Small business success depends on many factors – a solid business idea, a robust market for your product or service and effectively managing finances for your small business. Do the money management strategies that work for your personal finances work equally well for your business? Knowing how to manage finances in a small business can be very similar to running your own household finances—but also very different. Here’s a closer look at four common financial issues every individual and business faces and how to handle them.
Personal finances: You probably have a budget that allows for recurring monthly expenses such as your mortgage, car payments, groceries and more. Whether detailed or vague, a budget helps you ensure you’ve got adequate cash to cover your necessities each month. Having an emergency savings fund that can cover three to six months’ worth of your essential living expenses provides a cushion in case of a layoff or economic downturn. When an unanticipated expense arises, you can tap your emergency fund or cut back on discretionary spending, such as entertainment, to cover it. Without these safeguards, you might have to rely on more expensive options, such as credit cards or personal loans.
Business finances: Plan your small business finances by making a budget that accounts for both fixed and variable expenses, and build in a cushion for unexpected costs. A good rule of thumb is to put 10% of your monthly revenues in a savings account or interest-earning checking account. Build up a business emergency fund that can cover three to six months of operating expenses, and you’ll be ready for any eventuality.
Having additional business backup plans can prevent tapping personal savings or turning to high-interest business credit cards in an emergency.
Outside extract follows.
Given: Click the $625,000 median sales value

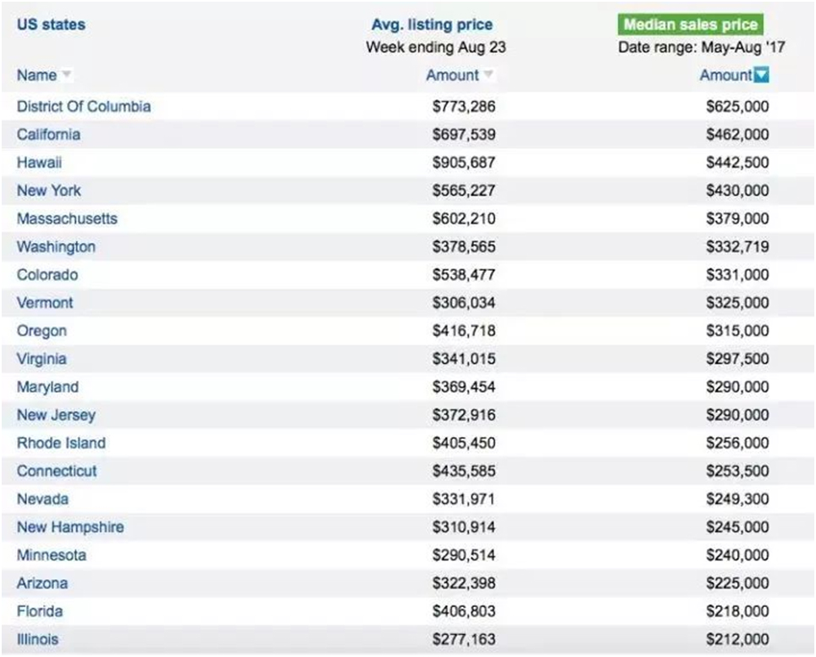Looking at the screenshot, I should [x=737, y=106].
For instance, opening a business line of credit while your business is financially flush provides peace of mind that you can get through seasonal slumps or tough times. You won’t pay any interest on the credit line unless you tap into it.
Personal finances: Many of today’s personal finance gurus urge avoiding debt at all costs and paying down any debt you have as fast as possible. One popular school of thought advises living a bare-bones lifestyle, saving most of your income, and retiring in your forties or even earlier. While a penny-pinching, all-cash lifestyle may work for some individuals, it’s not realistic for all. Most people need to finance major purchases such as homes or vehicles.
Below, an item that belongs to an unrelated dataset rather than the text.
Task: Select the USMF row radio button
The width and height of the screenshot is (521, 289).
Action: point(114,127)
Business finances: Striking a balance between cash and debt can work for your business as well as your personal finances. Lack of cash is a common reason small businesses fail, so attention to your budget is critical. To ensure you have enough cash on hand, stay on top of invoicing and accounts receivables, and follow up immediately on late payments. Consider switching to net 30 terms for your customers, while negotiating longer payment terms with your suppliers. Maintain a 12-month cash flow statement and compare your projections to your actual numbers once a week.
Business loans can be a valuable tool for growing your business by providing the capital you need to jump on opportunities. You can use a working capital or equipment loan to finance the machinery, inventory or employees you need to expand. Using borrowed money minimizes your risk and enables you to strike while the iron is hot. The key to successfully using business debt is careful budgeting, accurate forecasting and maintaining a positive cash flow.
Personal finances: Tax preparation software has simplified the process of filing income taxes, making it easy for millions of Americans to do their own income taxes. The IRS even offers free guided tax preparation for those who qualify. If your personal finances are relatively straightforward, preparing your own income taxes can save money compared to using a professional. You may want to opt for a tax preparer, though, if your finances are complicated or you’ve recently gone through a major life transition, such as inheriting money or getting divorced.
Business finances: You can prepare your business taxes yourself—but should you? Small business owners face taxes individual do not, such as self-employment taxes, payroll taxes, and quarterly estimated tax payments. Your business structure also affects your tax liability, adding to the complexity of tax preparation. Unless you enjoy keeping abreast of business tax law as a hobby, doing your own taxes most likely isn’t the best use of your time.
Whether you rely on an accountant all year or hire a tax preparer at tax time, these professionals can help you minimize taxes, maximize deductions and keep more of your hard-earned profits. An accountant with expertise in small business can also help show you how to manage a small business’s finances more effectively.
Personal finances: It may be tempting to run your small business using your personal checking and savings accounts, especially if you’re a sole proprietor or freelancer. After all, if no one else is involved in your business, won’t combining your business and personal funds simplify financial matters?
Business finances: Even for a one-person business, opening a business bank account should be one of the first steps to startup. Separating your business and personal accounts separate simplifies record-keeping, budgeting, and tax preparation for yourself and your business. It also demonstrates that your business is a legitimate operation, not just a hobby, and can help protect your personal funds from liability if your business is sued.
Beyond these basics, opening a business bank account is the first step in establishing a lasting banking relationship. A financial institution that offers advice from business bankers can help guide your business’s growth. When the time comes to seek a business line of credit, business loan, or SBA loan; a banker familiar with your business’s finances should be the first person you turn to.
Knowing how to manage a small business’s finances as well as you do your personal finances helps to lay the foundation for business success. As your business grows, you’ll gain more experience in when to manage your business finances the same way you handle your personal finances—and when not to.